**Extract provided**
Journalism school updates Unabomber saga
While most people would feel nervous receiving a letter
from the Unabomber, for UM journalism graduate student Dan Testa it was
cause for jubilation.
The letter arrived at UM’s journalism school in March — right
before Testa attended Associate Professor Sherry Venema’s feature
writing class. That class, along with Teresa Tamura’s advanced photojournalism
students and Keith Graham’s design class, spent spring semester
producing a 52-page, full-color publication commemorating the 10-year
anniversary of Ted Kaczynski’s arrest.
The nine-page Kaczynski letter was neatly handwritten and included meticulous
footnotes. Written on legal-sized paper, it became one of the centerpieces
of the UM project.
“We got the idea from the University of Nebraska,” Venema
said, “which had done a gorgeous publication about 40 years after
the publication of ‘In Cold Blood’ by Truman Copote and its
impact on this little town in Kansas. At a faculty meeting last fall,
Jerry Brown, our dean, said we should do something like this about the
The UM publication finished printing in July and will be distributed to
accredited journalism schools around the country, friends of the journalism
school, donors and the student authors, among others. Copies also will
be distributed in Lincoln, where Kaczynski had lived.

**Data entries**
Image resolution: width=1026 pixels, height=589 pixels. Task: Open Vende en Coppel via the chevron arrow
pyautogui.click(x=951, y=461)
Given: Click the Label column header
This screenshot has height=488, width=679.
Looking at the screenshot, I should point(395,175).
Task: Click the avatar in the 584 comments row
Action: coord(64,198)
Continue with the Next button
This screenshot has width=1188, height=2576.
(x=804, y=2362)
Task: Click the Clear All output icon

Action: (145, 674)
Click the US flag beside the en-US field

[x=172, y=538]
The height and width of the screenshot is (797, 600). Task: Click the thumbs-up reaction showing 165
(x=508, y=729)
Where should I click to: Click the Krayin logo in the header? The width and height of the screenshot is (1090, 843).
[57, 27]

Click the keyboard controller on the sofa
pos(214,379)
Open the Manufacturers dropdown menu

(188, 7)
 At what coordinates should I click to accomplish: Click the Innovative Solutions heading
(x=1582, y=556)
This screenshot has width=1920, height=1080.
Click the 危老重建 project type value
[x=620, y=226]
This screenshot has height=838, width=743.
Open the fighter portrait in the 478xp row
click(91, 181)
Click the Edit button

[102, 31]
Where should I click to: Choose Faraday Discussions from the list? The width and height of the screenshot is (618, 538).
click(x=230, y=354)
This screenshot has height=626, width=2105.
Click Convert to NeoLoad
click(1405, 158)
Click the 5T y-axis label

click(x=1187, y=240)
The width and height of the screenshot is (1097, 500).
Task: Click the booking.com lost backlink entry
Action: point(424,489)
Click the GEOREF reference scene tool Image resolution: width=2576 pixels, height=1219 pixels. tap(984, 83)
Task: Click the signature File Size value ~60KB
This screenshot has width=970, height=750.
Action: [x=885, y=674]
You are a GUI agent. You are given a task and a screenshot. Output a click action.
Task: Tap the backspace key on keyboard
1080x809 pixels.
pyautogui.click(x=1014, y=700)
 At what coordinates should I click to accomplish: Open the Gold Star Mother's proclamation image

**Jobs**
(A) Reproduce the passage of the Unabomber article starting at "The letter arrived" and ending at "the UM project.".
(B) Write out, unchanged, the lines of the listing starting at the line that contains "Task: Click the Clear All output icon" and ending at the line that contains "(x=508, y=729)", both included.

**Solved tasks**
(A)
The letter arrived at UM’s journalism school in March — right
before Testa attended Associate Professor Sherry Venema’s feature
writing class. That class, along with Teresa Tamura’s advanced photojournalism
students and Keith Graham’s design class, spent spring semester
producing a 52-page, full-color publication commemorating the 10-year
anniversary of Ted Kaczynski’s arrest.
The nine-page Kaczynski letter was neatly handwritten and included meticulous
footnotes. Written on legal-sized paper, it became one of the centerpieces
of the UM project.

(B)
Task: Click the Clear All output icon

Action: (145, 674)
Click the US flag beside the en-US field

[x=172, y=538]
The height and width of the screenshot is (797, 600). Task: Click the thumbs-up reaction showing 165
(x=508, y=729)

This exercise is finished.